Mi personaje es un médico que escucha béisbol por la tarde.
Llegó al Puerto de Veracruz en 1939, procedente de un puerto francés, a bordo del buque Sinaia, junto con otros más de 1600 refugiados españoles.
Al llegar era un expatriado bisoño sin más que sueños rotos. Al irse, dejó una familia y un amor por dos patrias: la perdida y la ganada, ambas propias.
La anécdota de la llegada a puerto, ni qué decir de la guerra civil, son historias apasionantes, dignas de mayor esmero y espacio: dígase lo mismo de todos las intrahistorias de los desterrados por las guerras en toda era.
Mi comentario es más modesto: habla de él, un español de veintialgo, jodiéndose la vista en el microscopio auscultando tejidos, quien escucha la radio mientras tanto: hábil, leal amante que sabe cuándo dejarte solo sin dejarte solo; de las noticas a la música, de los comerciales a las notas de último minuto.
(La radio: justamente, ahora escucho
http://www.idearock101.com/rock101.html, estación que en los ochenta era nosotros los chilangos amantes del rock. Ni en los terremotos te abandona, la radio...)
Pero no es sobre mí, lo lamento: es sobre un joven médico sin patria asible más que el trabajo, para quien su amante, la radio, descuidó una tarde de horas extra a los nuevos valores de la música para iniciar un partido de béisbol en séntida crónica, como conflagro diría alguien y se le hiciera curioso a nuestro héroe. ¿Mohínes de amantes pensaría? Lo ignoro, tampoco tengo el año preciso en que al valenciano le embelesaron frases como "gracias al error del guardabosques central, la potencial de la victoria se colocó en la antesala" o la mineral "el diamante está caliente": lo cierto es que pronto la narración de las acciones deportivas en el viejo Parque Delta, junto al Río Piedad, dejó de ser la interrupción de lo apacible, para convertirse en lo deseado y el misterio. Y todo médico y todo poeta saben que sin misterio no hay ná.
Dejo de lado un par de libros sobre béisbol en México, que habrían sido útiles para darme una pátina de conocedor que no me queda; además, ¿pá qué si basta con esbozar la mirada extática, apartada del microcosmos por unos segundos, del patólogo que percibía poesía, épica y novela negra en muchos de esos encuentros, en lo cual había que tomar en cuenta lo mismo la materia en sí tanto como el estilo de quien comunicaba al público la emoción de un juego de pelota?

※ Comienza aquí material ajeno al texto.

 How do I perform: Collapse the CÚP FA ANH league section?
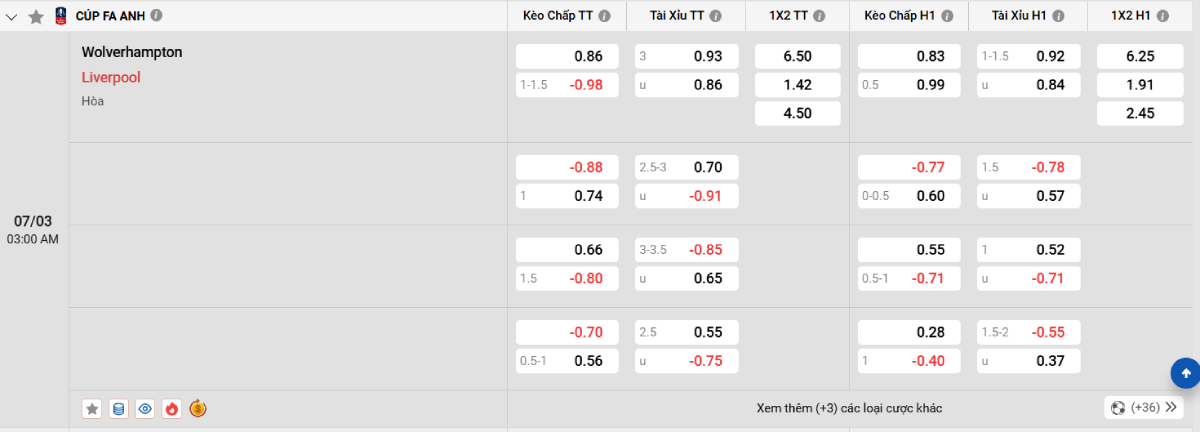pyautogui.click(x=12, y=17)
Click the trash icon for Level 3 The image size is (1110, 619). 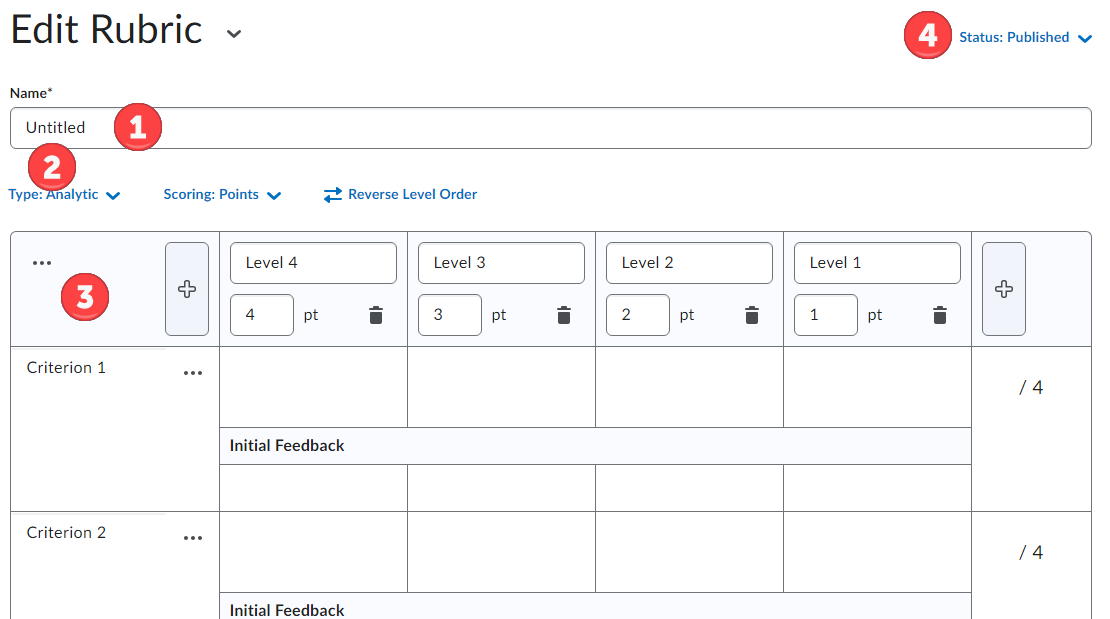click(564, 315)
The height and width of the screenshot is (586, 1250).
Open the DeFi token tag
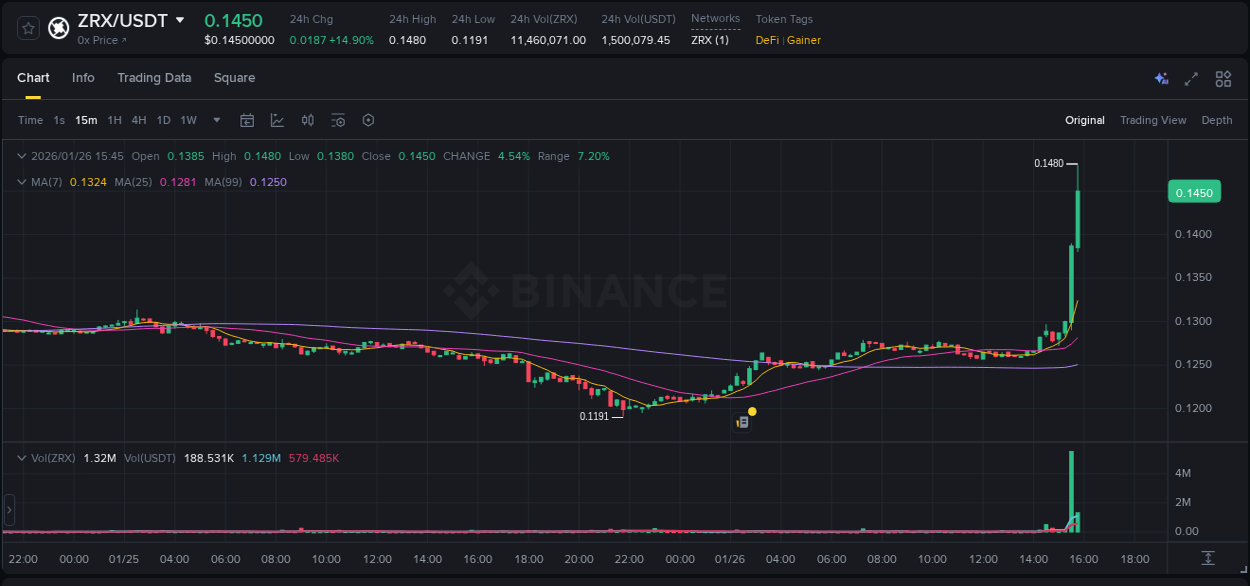click(x=765, y=40)
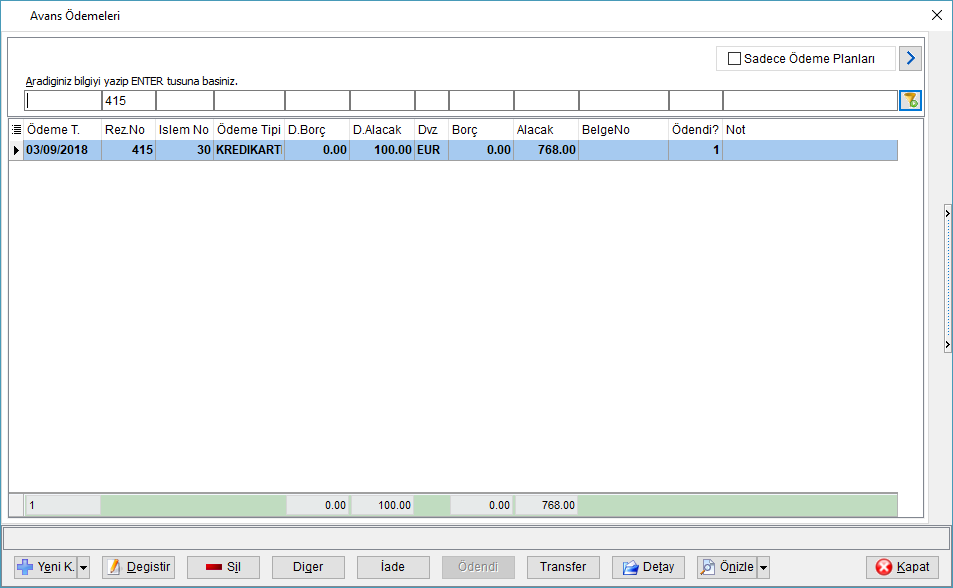Expand the Yeni K. dropdown arrow

84,567
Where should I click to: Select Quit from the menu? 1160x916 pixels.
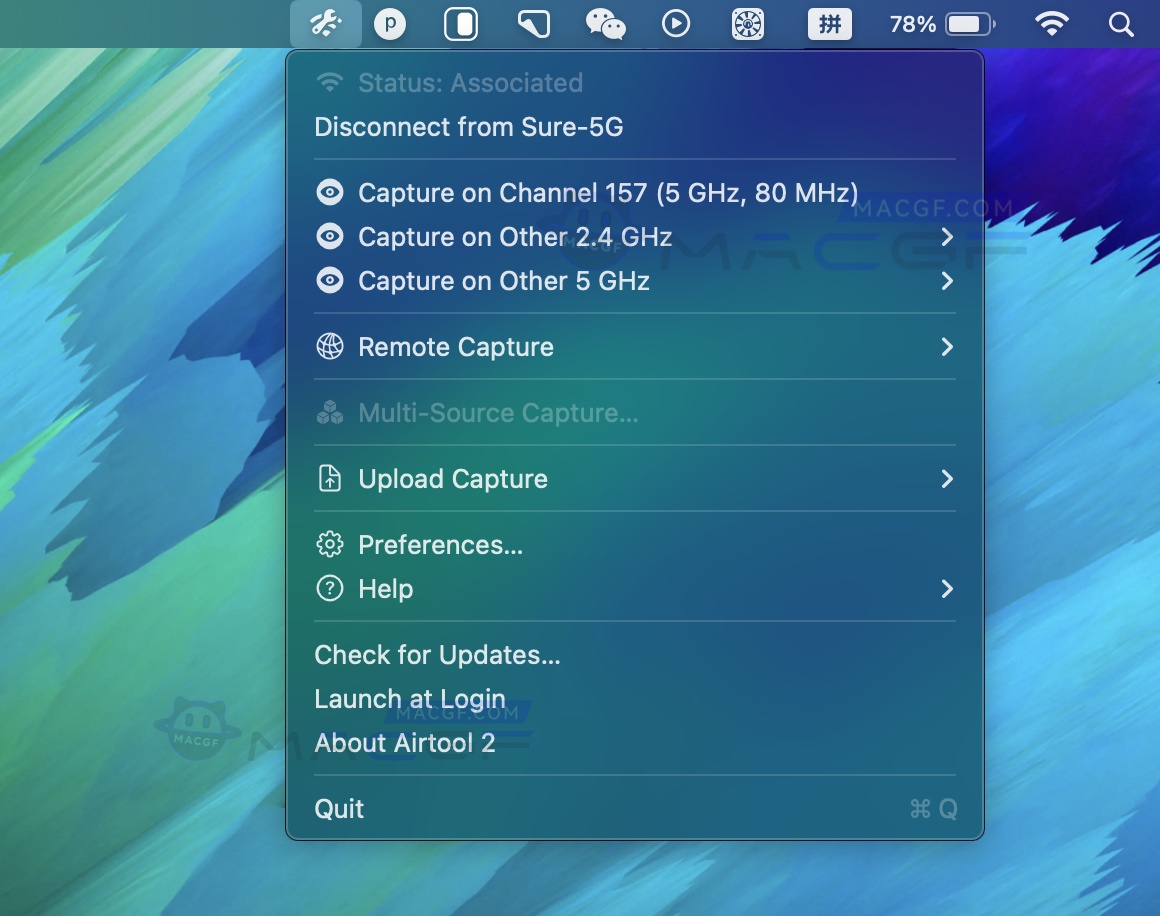(x=338, y=808)
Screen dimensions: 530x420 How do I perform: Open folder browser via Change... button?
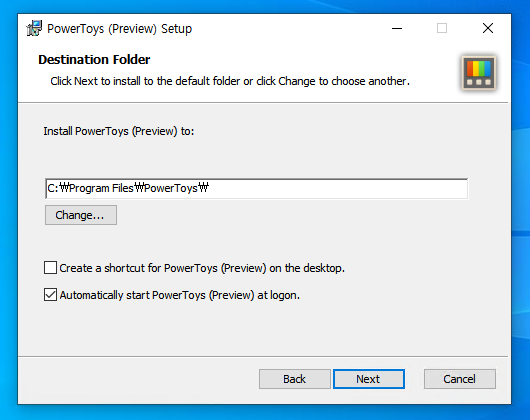click(x=81, y=215)
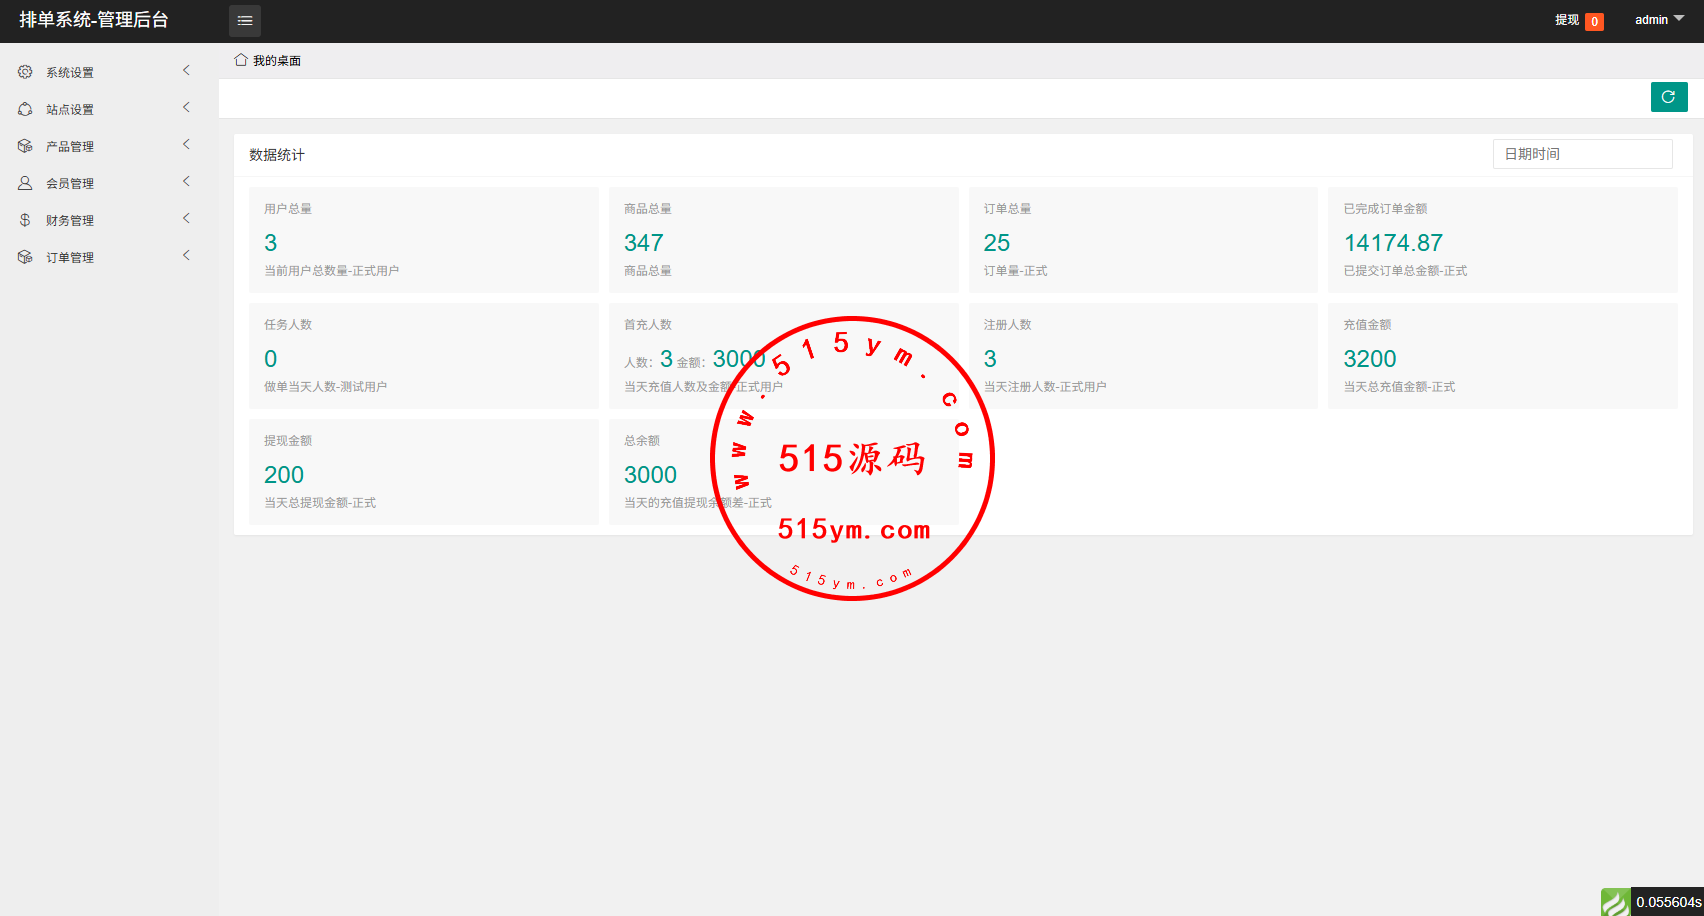Click the 日期时间 date input field
This screenshot has height=916, width=1704.
tap(1582, 154)
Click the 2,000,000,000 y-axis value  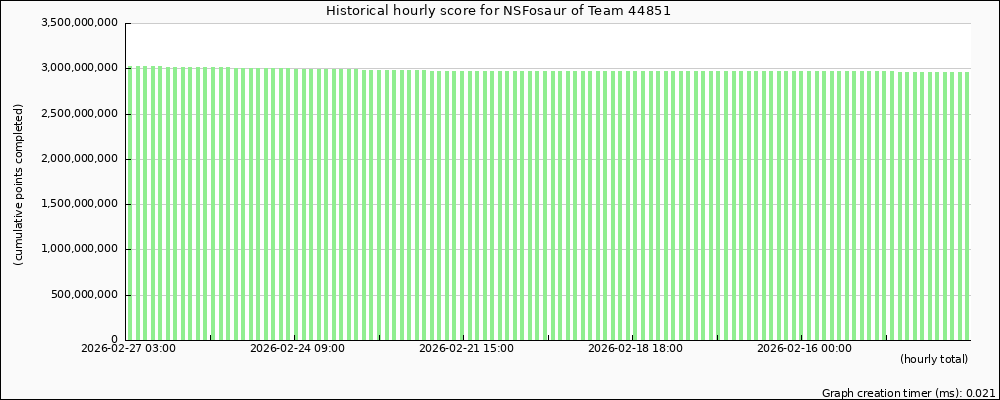tap(79, 159)
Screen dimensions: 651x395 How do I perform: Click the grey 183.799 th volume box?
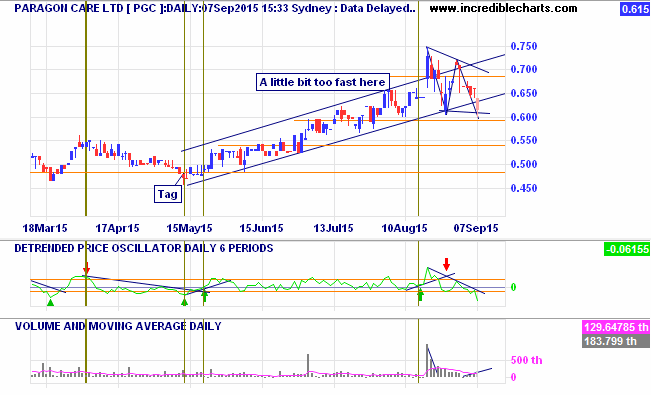pos(616,341)
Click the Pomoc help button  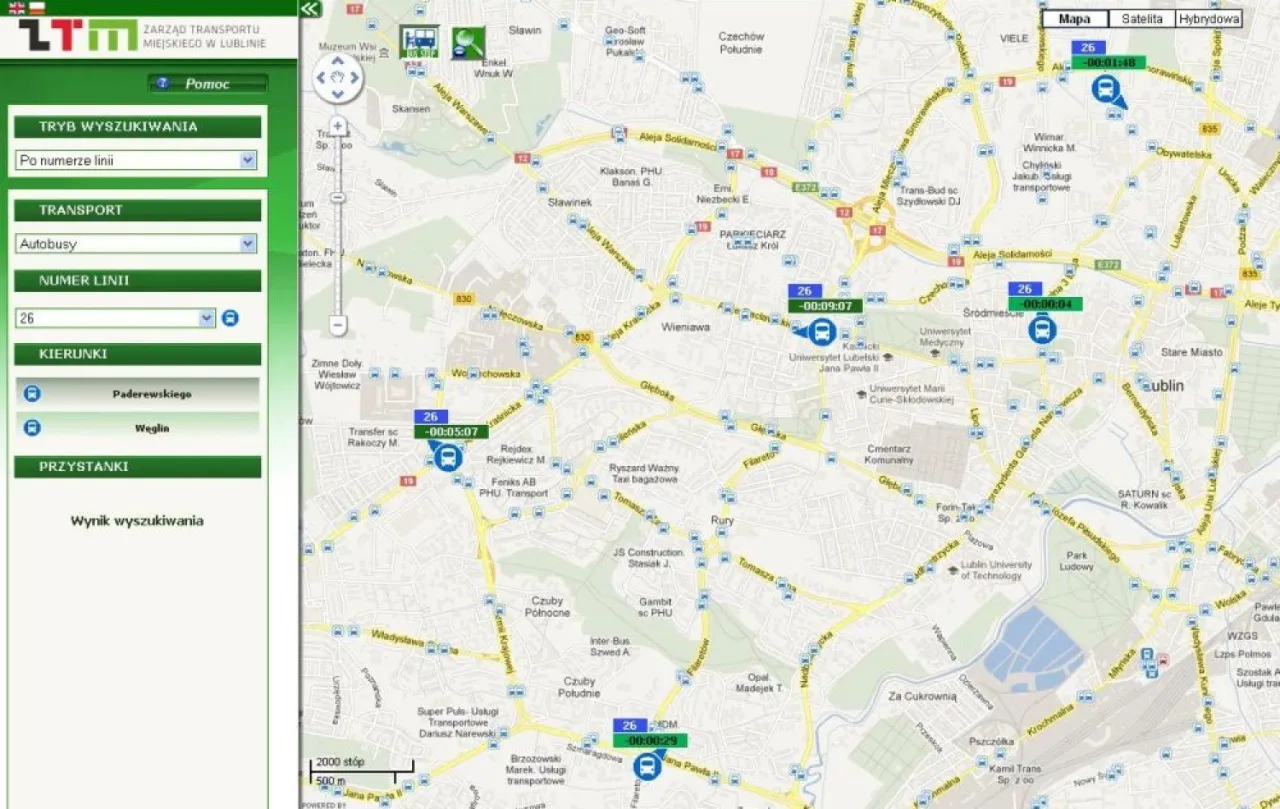coord(208,84)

Años después de enviciarse en privado por esa narrativa de una voz en vivo, nuestro médico --ya un hombre establecido y respetable en el país ajeno al que hizo propio-- visitó por primera vez el parque del Seguro Social para ver un clásico. Experiencia desconcertante contrastrar lo que imaginaba contra lo que el juego le ofrecía. No decepción, el juego terminó por gustarle, pero armonizar lo que su audición había construido y lo que su mirada cotejaba le proveyó el asombro, sospecho que tanto o más como una novísima metástasis.
Eso también lo escuché este año en un juego de béisbol, me lo contó mi amiga Ceci, nieta del hombre al que mi personaje remeda. De paso, me hace pensar en Alfonso Lanzagorta, joven y colorido cronista de pelota caliente, prematuramente retirado de la crónica deportiva, tradición de la que es parte y que ha hecho feliz a varias generaciones, por lo cual no puede ser sino un noble mester (aunque sólo cuando está bien hecho).
Tomé la foto del partido, luego de amago de bronca masiva tras un pelotazo intencional que, por fortuna, no encontro cráneo antes de impactar en panel detrás de home.
Hoy ganaron los Diablos. 3-3 la serie, mañana (quesoy, según reloj) estaremos ahí para apoyar con todo nuestra a nuestro equipo en el rey de los deportes.